Даже в фильмах, по всем статьям противостоящим пост-соцу, — допустим, в «Кукушке» Александра Рогожкина (2002), «Нежном возрасте» (2000) Сергея Соловьева или «Любовнике» (2002) Валерия Тодоровского, — военная форма или военное прошлое героев играют весьма существенную роль в сюжетной динамике. Но в этих фильмах мундир функционирует как квази-идентичность — случайная или насильственно спроецированная на героя, — которую он всячески старается преодолеть. Так, в «Нежном возрасте» главный герой Иван (Дмитрий Соловьев — он же был соавтором сценария, написанного вместе с отцом, режиссером Сергеем Соловьевым) оказывается на чеченской войне из-за того, что, следуя классическим литературным примерам, пытается таким образом «отвлечься» от любовной драмы. Однако в критический момент он резко осознает страшный разрыв между собой и своей военной «идентичностью»: «Какая я тебе, на хрен, „Стрелочка?“ — кричит он в ответ на радиопозывной. — Я Громов!» А в «Любовнике» отставной офицер (Сергей Гармаш), вопреки стереотипным представлениям о «сундуках», оказывается куда более тонким и трагическим персонажем, чем его конкурент — профессор лингвистики (Олег Янковский), не заметивший ни двойной жизни, ни тайной любви своей покойной жены. В сериале «В круге первом» Г. Панфилова и А. Солженицына один из сильнейших моментов — там, где эстетика этого сериала явственно выходит за пределы пост-соца, — связан с мучительно подробным раздеванием Володина в боксах лубянской тюрьмы.
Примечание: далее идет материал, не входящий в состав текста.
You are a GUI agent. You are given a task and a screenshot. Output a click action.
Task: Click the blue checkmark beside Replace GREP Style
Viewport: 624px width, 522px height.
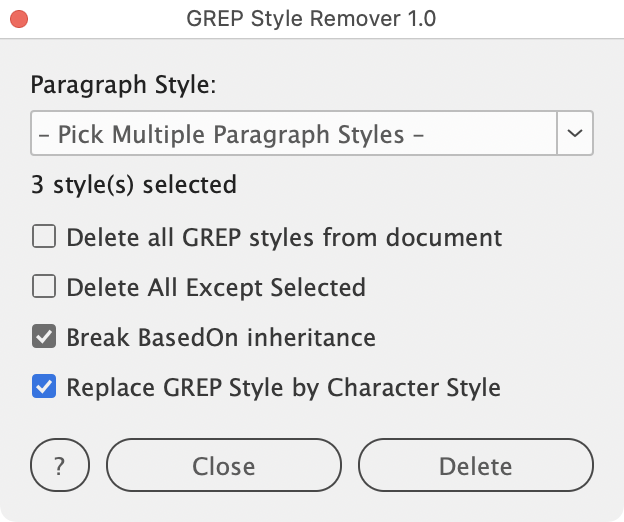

Напротив, в фильмах Балабанова, Лебедева, Говорухина или Котта униформа автоматически предполагает военную «ментальность» и потому полностью замещает идентичность героев. В «Звезде» новенькая, с иголочки форма, в которую одеты члены разведгруппы, стирает какие бы то ни было индивидуальные черты персонажей. Аналогичный эффект возникает и в «9 роте» — как отмечали критики, нет никакой возможности запомнить и различить шестерых героев: их индивидуальности нивелированы службой в составе «ограниченного контингента»[1119].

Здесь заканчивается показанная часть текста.